Hi, folks. I'm very new to Mikrotik but not too new to networking in general.

I have a CCR2116 and a CRS328 configured to replace a ubiquiti setup I've been running for years. I have a trunk port between those devices configured on a bond, and am using VLAN ID 101 as a base VLAN. I've gotten DHCP working across my 4 VLANs, and can ping the admin interface of the router from my switch and vice versa. I also have internet connectivity from the router and the switch.

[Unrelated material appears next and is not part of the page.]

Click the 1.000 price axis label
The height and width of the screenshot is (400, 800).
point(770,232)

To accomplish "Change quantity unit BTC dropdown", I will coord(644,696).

Fast forward to today and I'm trying to configure one of my cAP AX devices with 3 SSIDs each on their own VLAN. For now I'm ignoring that portion of the setup and simply trying to get to a place where I can ping the admin interfaces of each device from the CAP so I can setup NTP/DNS/etc. for the device itself and update it. On the switch side I have ether1 configured for POE (working fine) and added to my bridge. It's tagged for all 4 VLANs to create a trunk. On the CAP side I have added ether1 to the bridge, tagged it for all VLANs, and created a VLAN interface for my base VLAN. But for the life of me I can't get connectivity to any other device working (nor internet as you might expect). I've included my CAP config - I'm purposefully keeping it simple to start with and removed all firewall rules and have filtering turned off on my bridge. I'm feeling like an idiot here and I need help

This is what my end state will be hopefully. Only exception is right now I'm prototyping and have the CAP plugged into eth1 on the switch and that configured for trunking (as I understand it).

The first I spotted: bridge ports need pvid assigned

The first I spotted: bridge ports need pvid assigned

Interesting. So on my switch and router I’ve left PVID set to 1 based on some example vlanning configs and docs. Can you help me understand why I need to change PVID here but not elsewhere? And which PVID to set on which bridge ports?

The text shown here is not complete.